Students chose the name `Splash after the Perth Children’s Hospital’s The Big Splash WA campaign, which helped students to develop and practice good mental health.
Representatives from the Department of Biodiversity, Conservation and Attractions’ Dolphin Watch project and the Perth Children’s Hospital Foundation (PCHF) attended to congratulate the school.
The school also presented the hospital’s Child and Adolescent Mental Health Unit with $525, which was collected via gold coin donation from the students.
DBCA volunteers and community manager Jason Menzies said the winning name would be incorporated into the official Dolphin Watch FinBook – an identification catalogue for the Swan Canning Riverpark’s resident dolphin population.
Hillarys PS health and physical education team leader Karen Armstrong said the name Splash was chosen by students and teachers as it served as a reminder of the campaign.
“As a school, childhood mental health is a priority both in supporting our own students to develop and practice good mental health and also in raising awareness and supporting others,” she said.

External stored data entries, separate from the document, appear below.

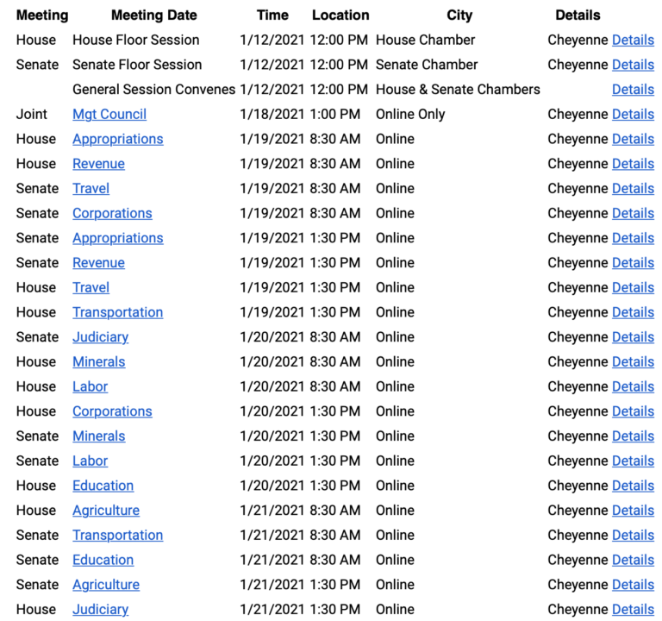Image resolution: width=662 pixels, height=621 pixels.
Task: Open the Senate Corporations meeting link
Action: [112, 213]
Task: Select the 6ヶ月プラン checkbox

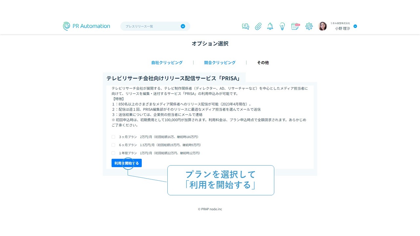Action: click(113, 145)
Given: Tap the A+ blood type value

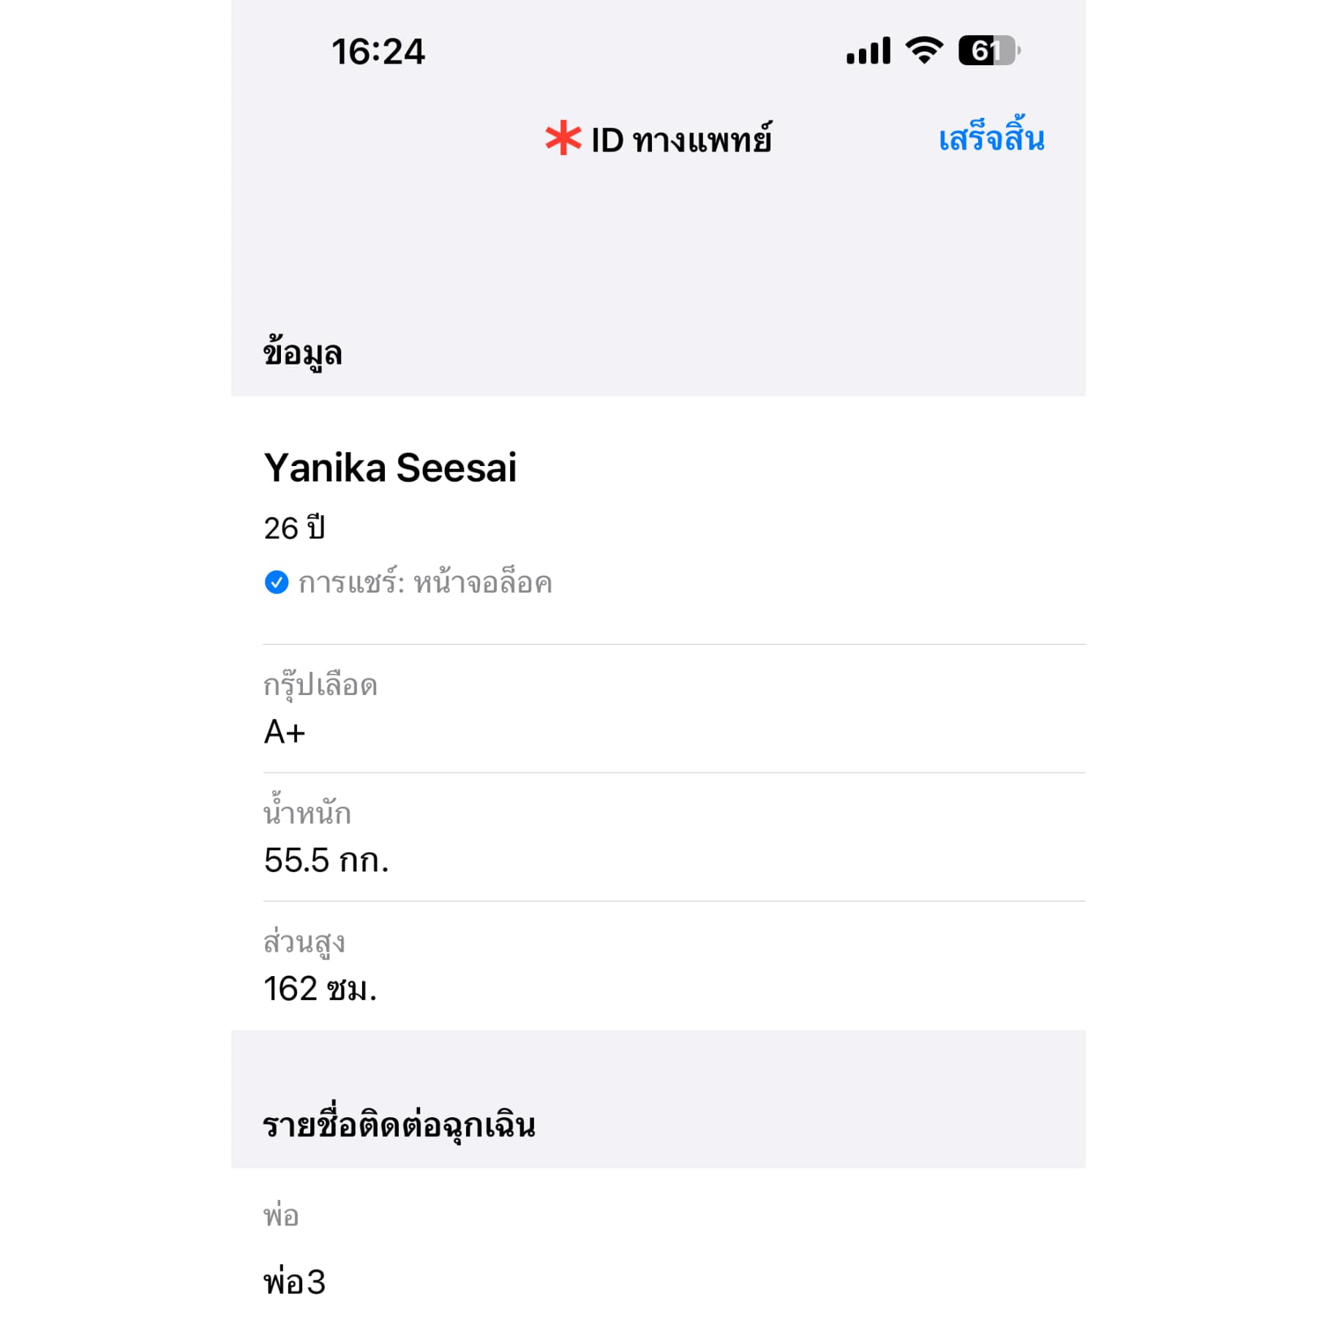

“The assembly was a lovely way to reflect on our school’s Big Splash WA journey.
“It has provided an opportunity for great conversations about mental health and also to have a lot of fun as a school community.”
As part of its involvement in the campaign, the school took part in a range of activities and challenges including decorating a dolphin calf sculpture, the whole school Dolphin Pod challenge where they created a dolphin using students for an aerial photo, taking on the Dolphin Dance challenge and inviting families to attend The Big Splash WA Farewell Celebration.
PCHF head of fundraising Ian De Nazareth said Hillarys PS deserved to name the dolphin calf.
“In recognition of its excellent efforts, Hillarys Primary School was awarded the Junior School Big Splash Award WA for `outstanding commitment to raising child and adolescent mental health awareness through The Big Splash WA campaign,” he said.